Net Journalists Outwit Censors

Despite old-fashioned attempts to muzzle journalists, the Internet offers new ways of publishing the news. Journalists around the world use the Net to take control of information. Alan Docherty reports from London.

LONDON -- Censorship is no abstraction for Babefemi Ojudu. The editor of The News and Tempo spent three years avoiding the police, using his notebook computer as a newsroom where he could edit his weekly magazines in safety. Ojudu spent eight months in a Nigerian prison without being charged after he published reports on government corruption by the former military regime. Since then he has received an official pardon.

Ojudu is one of many journalists throughout the world using the Net to circumvent censors and provide information to audiences traditional media don't reach.

According to Adam Clayton Powell III, vice president for technology and programs at the Freedom Forum, journalists are now able to use the Net to ensure their work reaches as wide an audience as possible. He hosted a Web conference this week on the topic. Ojudu and other journalists participated from their respective countries.

Daoud Kuttab heads the Arabic Media Internet Network (AMIN) and has also spent time in prison for reporting the news. After broadcasting live sessions of the Palestinian legislative council, he was imprisoned for seven days. Kuttab explains the particular difficulties of reporting in the Arab world.

"There are 23 different Arab countries that all use the same language but they have censorship of their own country's news." Uncensored news is hard to obtain in these countries, so readers must look elsewhere.

In Jordan, Kuttab said, government censors filter imported books, newspapers, and magazines. The Internet has rendered this practice ineffective.

Censors once removed an article from 40 print copies of The Economist on sale in Jordan.

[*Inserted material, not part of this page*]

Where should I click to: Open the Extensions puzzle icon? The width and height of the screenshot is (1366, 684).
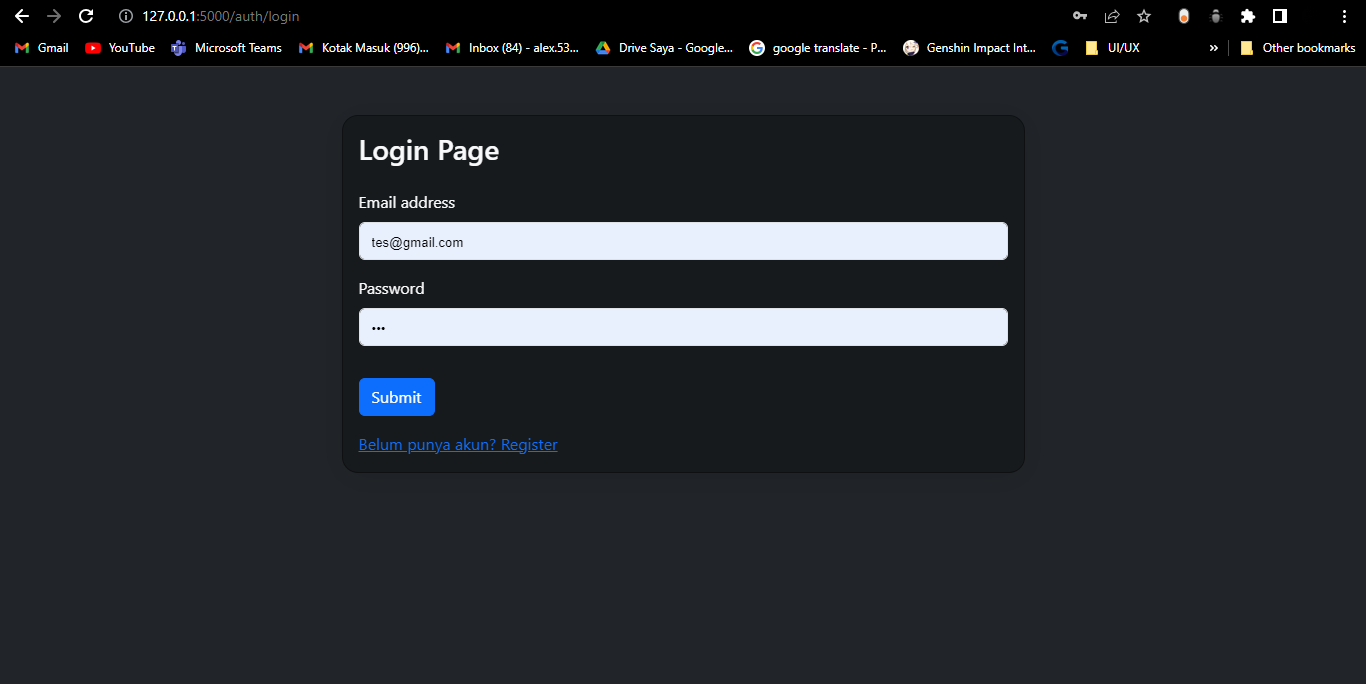1248,16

A subscriber found the article online, made photocopies, and faxed it to 1,000 Jordanians. "The result was much worse for the government" than leaving the print versions intact, Kuttab said.

"We found this very exciting...for the first time the traditional censorship that exists within national borders was bypassed," he said.

Kuttab said AMIN has opened Jordanian journalists to the non-Arab world and led them to the Web as a research tool. "In the Jordanian media, we have been able to detect a much more open outlook to the world as well as to Arab issues," he said.